Gabe listened intently, his ability to concentrate without so much as fidgeting out of the ordinary and sometimes a little unsettling.
“None of that is very helpful.” She made a face.
“I wouldn’t say that. I wonder what ‘interests’ he’s protecting. Is the company polluting? Doesn’t seem like manufacturing electronic components would lead to that kind of problem, but you never know. Or is he concerned O.R.E. might be expected to come through for additional traffic mitigation? Taxes? They’re mostly state and federal.” He seemed to shake himself. “Stearns played a round of golf this morning. I took some photos so I can try to identify the others in the foursome. He had lunch with a woman—” Gabe named the fanciest restaurant in Sadler “—escorted her to her car and then followed her out to O.R.E. She went into the executive offices on her own, never glanced back. Couldn’t tell if she was pretending she didn’t know him, or whether she hadn’t realized he was behind her. He gave her a couple of minutes, then went into the office building, too, stayed for about an hour, strolled out looking unconcerned.”
“They’re really going to hire him back.”
“Probably. But I wonder about the woman. I haven’t had a chance to identify her yet, either. Is he seeing her because he thinks she can help his cause?”
“Hmm. I bet Vanessa could find out—”
“You don’t have your phone, remember?”
She mumbled a swear word. Except for when she’d been at work, she hadn’t had her phone for nearly two weeks, so why did the reminder make her feel so isolated now? So she’d lost some independence. It was temporary, and Joseph would probably be making the same decisions Gabe was.
Suck it up, she told herself.
“Are you going to call Detective Risvold tomorrow?” she asked. Gabe had already asked if they needed any groceries, so she knew he was planning a trip to Bend in the morning.
“I don’t like it that Risvold was the one who talked to the Keifs’ neighbor and apparently didn’t ask if she’d been home, and if so, taken a look in the direction of their house around about the time of the murders. That feels off.”
It felt “off” to her, too, but then she’d despised Risvold almost from their first meeting. That didn’t mean he’d gone to the dark side.
“His style is brisk,” she pointed out. “He might have assumed she’d be eager to tell him if she’d seen anything.”
Gabe grimaced. “Yeah, okay. I’ll call him.”
Trina nodded, realizing that, for the first time in her life, she couldn’t begin to identify everything she felt. Terror was easy—all she had to do was remember the fire—or, nice addition, lying nose down on the rubber mat on the floor behind Gabe’s seat while the truck rocked violently, the back window dissolved and bullets pinged on metal. Intense gratitude was in the mix, as was resentment because she was having to depend so utterly on another person, when she’d taken care of herself for a long time.

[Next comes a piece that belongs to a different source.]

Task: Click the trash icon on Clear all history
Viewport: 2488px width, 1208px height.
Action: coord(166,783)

But now, looking across the table at his hard face and the blue eyes that never wavered from her, she untangled another thread of her emotions. Trust. She didn’t believe Gabe Decker would ever let her down.

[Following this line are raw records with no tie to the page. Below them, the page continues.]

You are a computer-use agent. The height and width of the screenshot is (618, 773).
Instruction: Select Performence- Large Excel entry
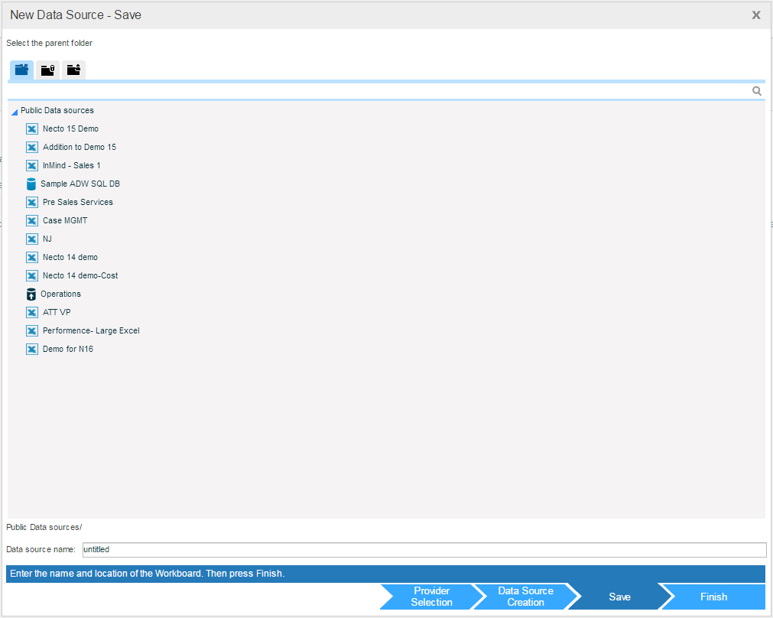[x=90, y=330]
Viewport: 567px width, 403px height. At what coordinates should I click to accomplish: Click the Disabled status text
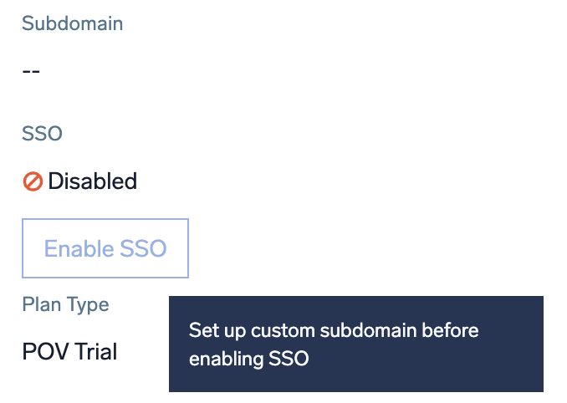click(92, 181)
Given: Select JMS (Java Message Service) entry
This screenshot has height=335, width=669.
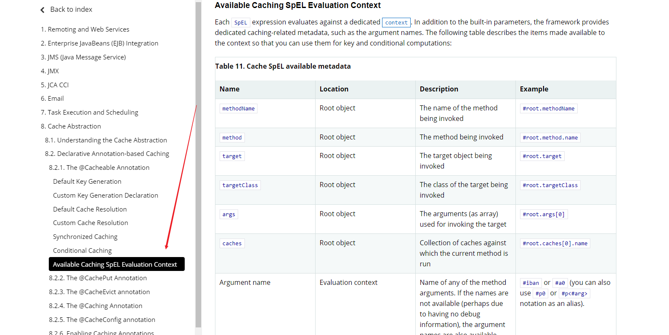Looking at the screenshot, I should pos(83,57).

And that made her wonder if what he’d said the one night—You have to know I’m feeling things for you—didn’t have a lot deeper meaning than she’d read into it. It wasn’t as if she’d expected him to tell her he was madly in love with her, not so soon. That awkward admission might have been his equivalent of passionate declaration.
Which meant maybe she ought to trust him in every way.
She took a deep breath, saw a flicker in his eyes and nerved herself to ask, “Will you kiss me?”